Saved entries
────────────────────
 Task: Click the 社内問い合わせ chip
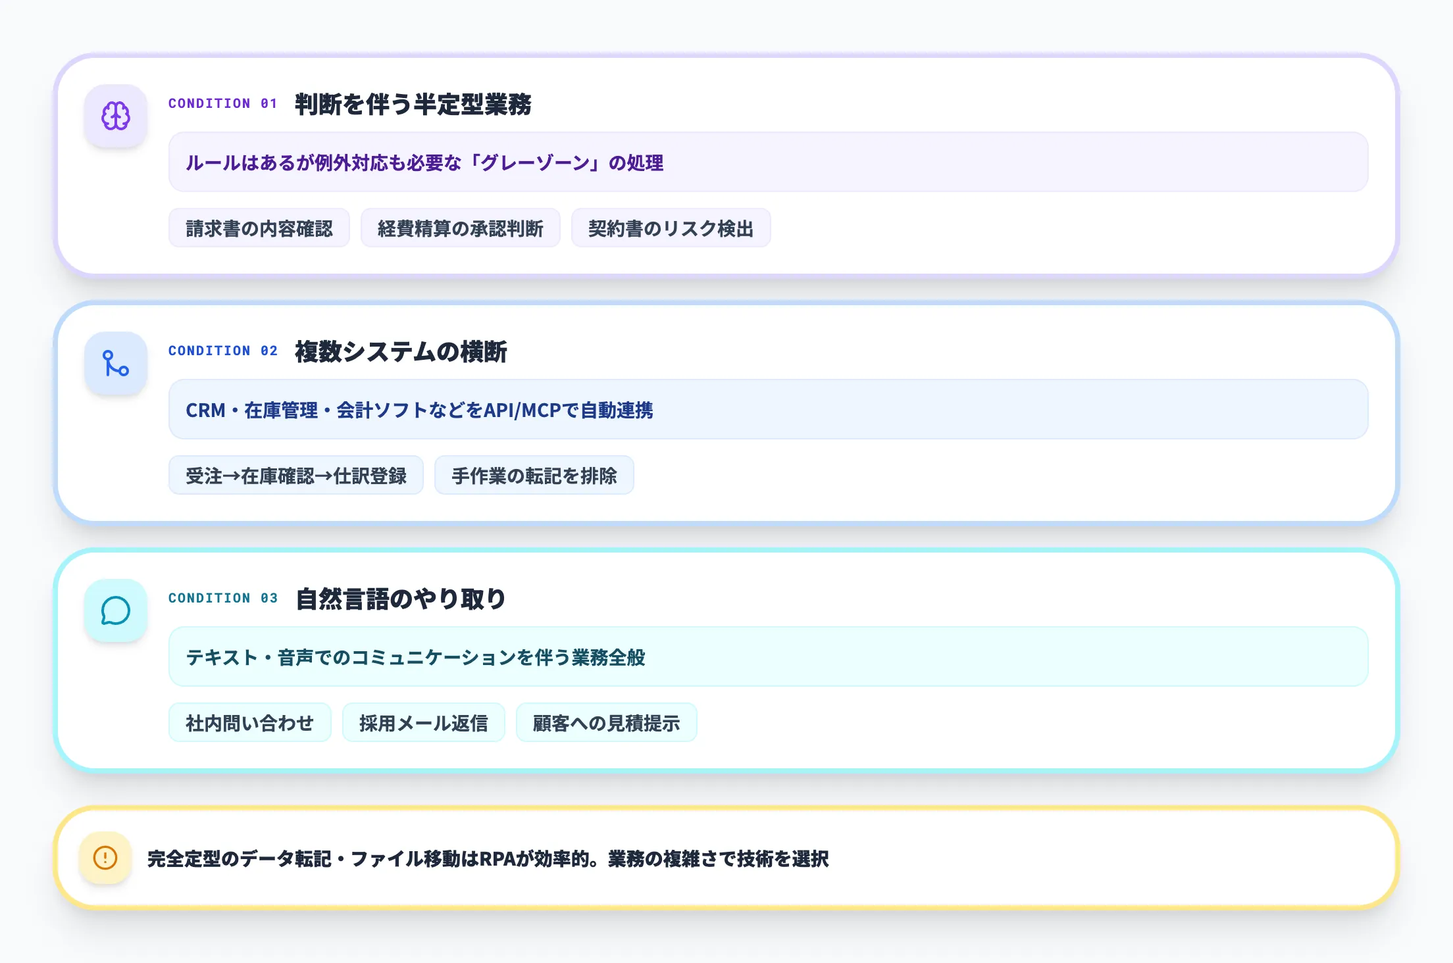[x=251, y=722]
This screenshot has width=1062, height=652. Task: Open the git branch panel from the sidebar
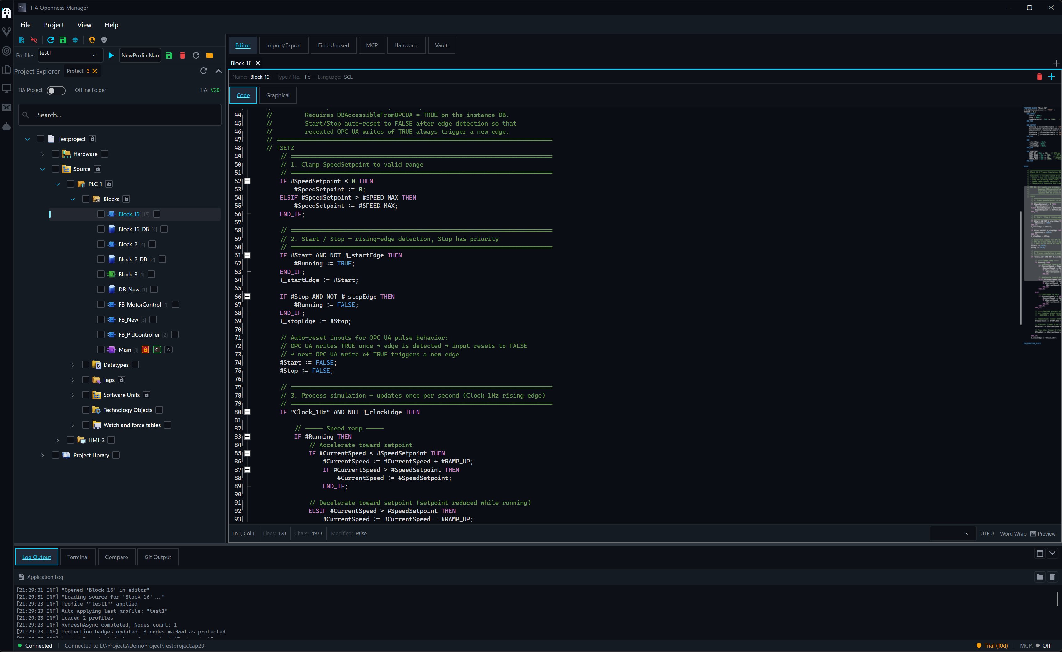(x=6, y=31)
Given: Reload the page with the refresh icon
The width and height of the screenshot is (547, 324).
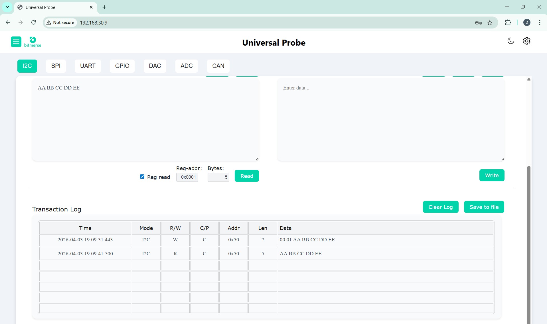Looking at the screenshot, I should pos(33,23).
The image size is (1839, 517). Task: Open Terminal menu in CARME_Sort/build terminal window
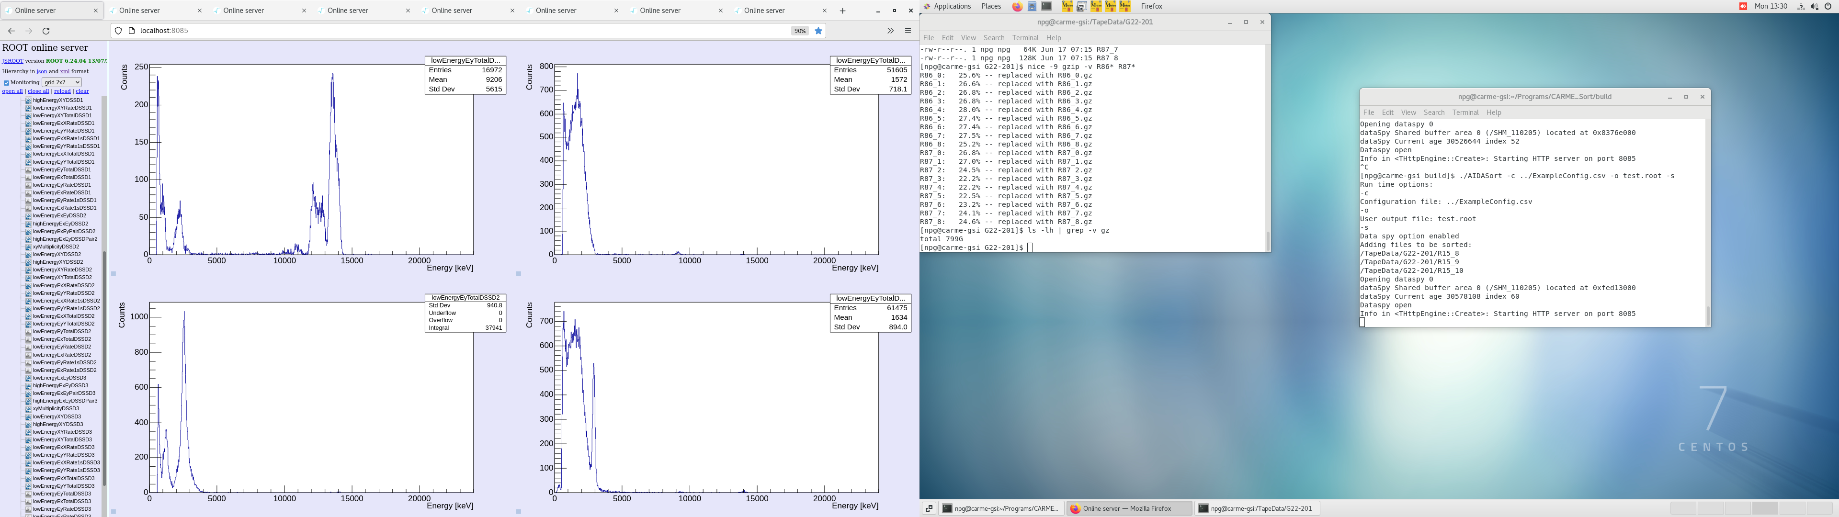click(1465, 113)
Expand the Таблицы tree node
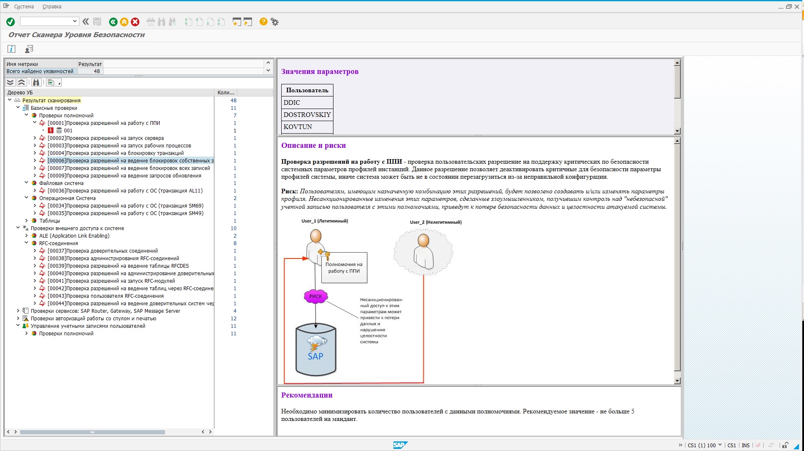Screen dimensions: 804x451 coord(26,220)
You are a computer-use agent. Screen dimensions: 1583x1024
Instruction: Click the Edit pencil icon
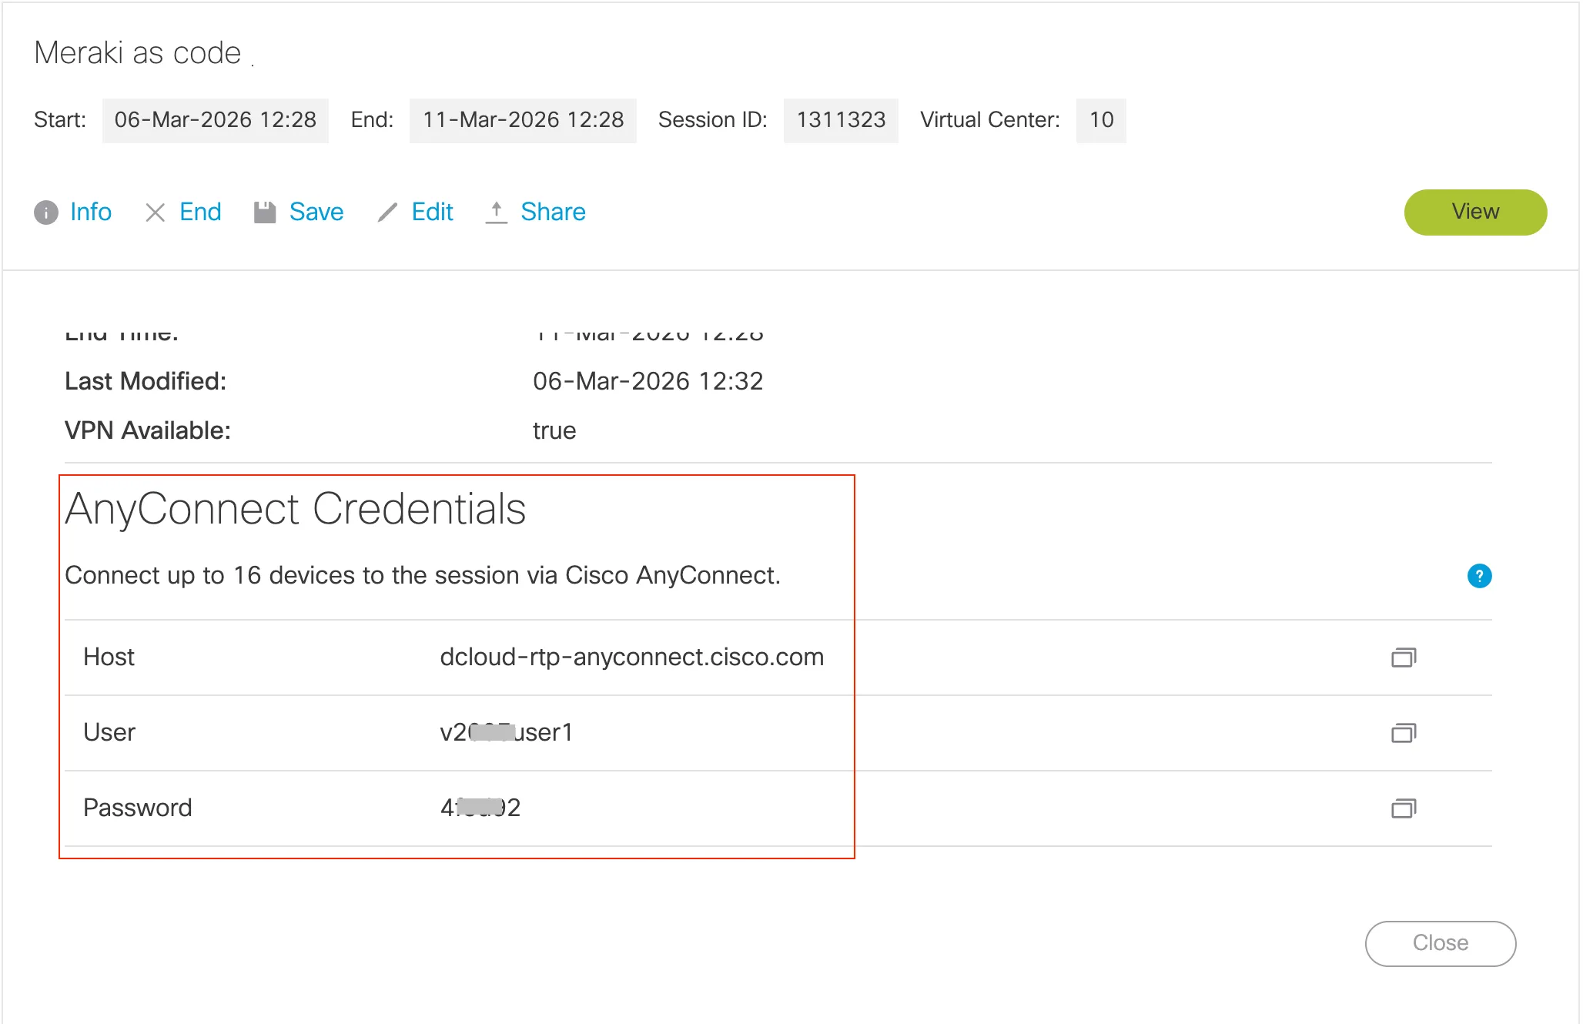388,212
────────────────────
*How to complete this task:* Each record above has to be written out again in full, but its pictures must not be.

*Finished exercise:*
 Task: Click the 社内問い合わせ chip
[x=251, y=722]
This screenshot has width=1062, height=652. Task: Open the git branch panel from the sidebar
(x=6, y=31)
Given: Reload the page with the refresh icon
The width and height of the screenshot is (547, 324).
Looking at the screenshot, I should pos(33,23).
The image size is (1839, 517). Task: Open Terminal menu in CARME_Sort/build terminal window
click(1465, 113)
Expand the Таблицы tree node
Screen dimensions: 804x451 coord(26,220)
You are a computer-use agent. Screen dimensions: 1583x1024
Instruction: Click the Edit pencil icon
388,212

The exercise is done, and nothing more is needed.